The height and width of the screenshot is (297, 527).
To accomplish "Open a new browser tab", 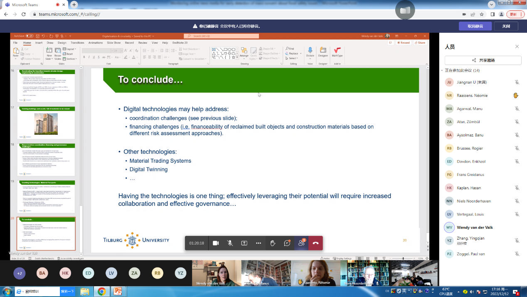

--

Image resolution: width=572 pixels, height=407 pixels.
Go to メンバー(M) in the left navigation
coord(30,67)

#### Work request
Exact copy, pictures excluded: every line above from the one containing "The height and" to the one containing "a new browser", inclusive, and nothing more.

#### Written solution
The height and width of the screenshot is (297, 527).
To accomplish "Open a new browser tab", 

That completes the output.